In the concluding chapter of Glyn Ford’s new book, Talking to North Korea, the author proposes diplomatic measures to bring about the denuclearization of North Korea. He suggests that any deal that works must resemble the Agreed Framework of 1994 that he claims “halted Pyongyang’s nuclear programme for a short decade.”
Ford, a former member of the European Parliament and currently the Director of Track2Asia (as well as a frequent contributor to this journal) does a commendable job of placing the nuclear issue within the overall context of Korea’s geography, history, and relations with the United States, China, and other countries. He has visited North Korea often and has engaged in what he calls “extended political dialogue” with the Vice-Chairman of the North Korean Communist Party’s International Department.
Ford is especially good at objectively and realistically describing daily life in North Korea.
Ford is especially good at objectively and realistically describing daily life in North Korea. It is a grim place—“closed, isolated, and tightly controlled”. It is an “arbitrary society”, where everyone breaks the law because “[w]hat is not specifically allowed is forbidden.” Travel between towns and provinces requires an official permit. Hospitals and medical clinics lack heating, medical equipment, clean water, and sanitation.
The state and Party control the media and access to the intranet (a government restricted communications network), using them as propaganda tools.
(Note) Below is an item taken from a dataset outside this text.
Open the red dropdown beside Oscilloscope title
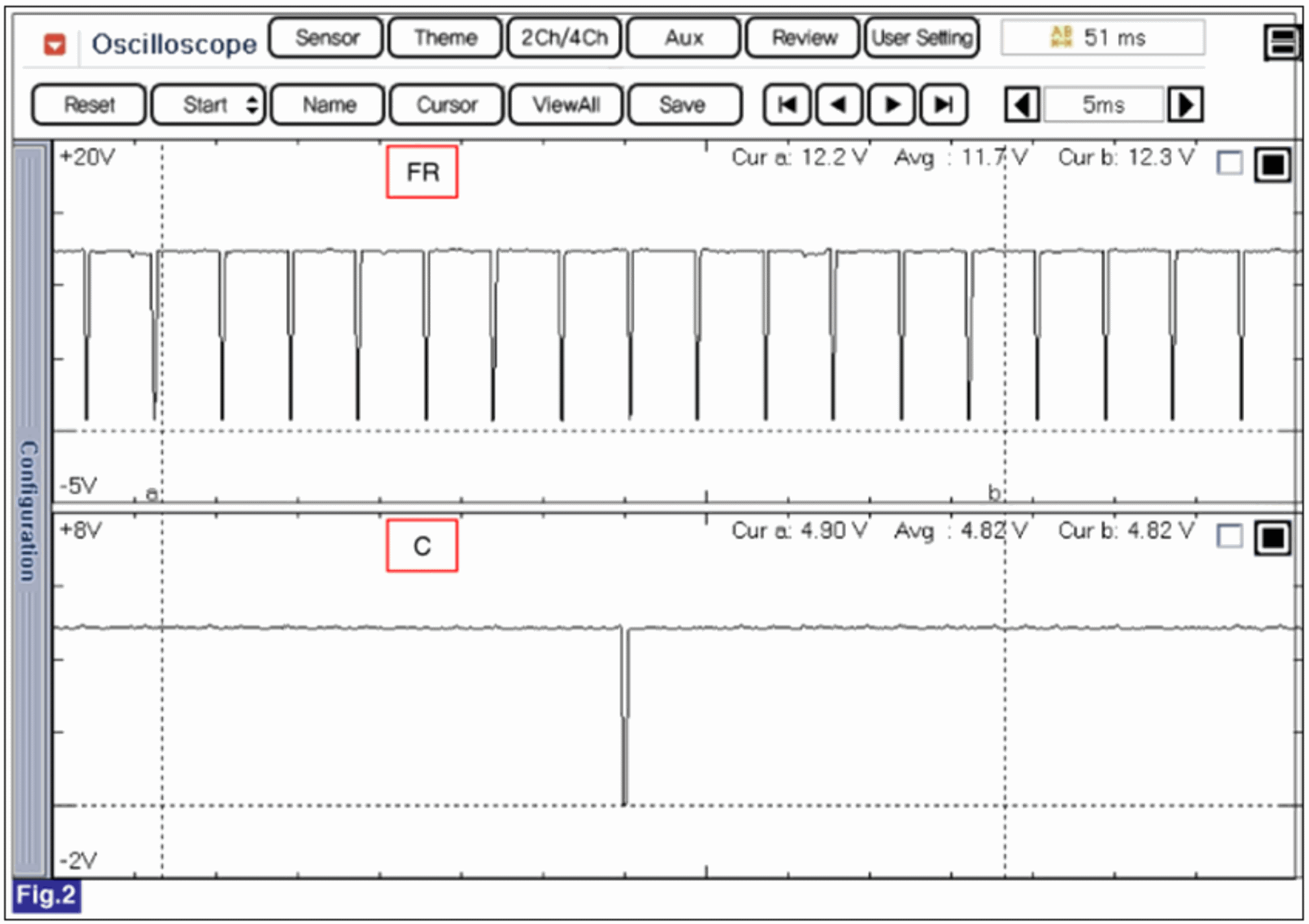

Education, likewise, is state controlled and history is taught through the lives of the “Great Leaders” of the Kim family.
“North Korea,” Ford writes, “has a dire human-rights record.” Between them, the Ministry of People’s Security and the State Security Department maintain order, provide domestic surveillance and intelligence, and manage the North Korean version of the Gulag. In short, they are the repressive organs of the Party.
North Korea is, in other words, a Stalinist dictatorship, though Ford instead calls it a “theocracy with communist characteristics.” “North Korea,” he writes,
is the only Communist state that metamorphosed into a theocracy. It has its messiah who works miracles and a church of the elect, with an internally coherent set of ideas that explain the world and its works. They are imbued with a missionary zeal to spread the gospel.
Ford argues that capitalism is emerging in Pyongyang. He describes this development as “market Leninism,” where “[s]mall-scale private enterprise operates under the close eye of the Party.” But he recognizes that North Korea “lacks the mechanisms, institutions and laws necessary to regulate” the market.
Ford also describes in North Korea another common feature of communist countries—the nomenklatura, or Party and state elite, who provide themselves with special privileges and luxuries denied to common citizens.
Ford rightly notes that another Korean War is possible, and that the US and North Korea must talk to each other to avoid such a conflict.
Ford’s objective realism, however, seems less in evidence when he discusses the US-North Korea diplomatic relationship, especially the nuclear standoff.
Washington, not Pyongyang, Ford writes, is to blame for the failure of the Agreed Framework and other diplomatic efforts to denuclearize North Korea. He asserts that the Clinton Administration signed the Agreed Framework “in bad faith as a way to buy time until North Korea collapsed.” He accuses the United States of being a “serial discoverer” of North Korean secret nuclear programs. US actions, especially those of the George W Bush administration, “provided good reasons for [North Korea] to seek uranium enrichment capability.” US bad faith, ill will, and incompetence “turned North Korea into a nuclear power.” Bush and the US “military industrial complex” conspired to “destroy the last best chance of stopping Pyongyang’s drive to develop a nuclear deterrent capable of hitting the US mainland.”
To be sure, US diplomatic efforts to denuclearize North Korea have been far from perfect. But it might also be hard to fault US policymakers and negotiators for approaching talks with North Korea with skepticism and a healthy sense of distrust. History teaches that it is incautious to accept at face value any promise and any representation made by communist regimes. As President Ronald Reagan was fond of saying during his arms control negotiations with the Soviet Union: “trust but verify.”
Ford rightly notes that another Korean War is possible, and that the US and North Korea must talk to each other to avoid such a conflict. He suggests that the UN or the European Union can play a role here, and that a good first step would be formally declaring the 1950-53 Korean War over. The US, he writes, needs to discard its goal of “regime change” and instead promote efforts to “change the regime” in North Korea.
It is far more likely, however, that the US will simply have to accept that North Korea is a nuclear power and use its alliances in the region and its nuclear deterrent to maintain what the great nuclear strategist Albert Wohlstetter called the “delicate balance of terror.”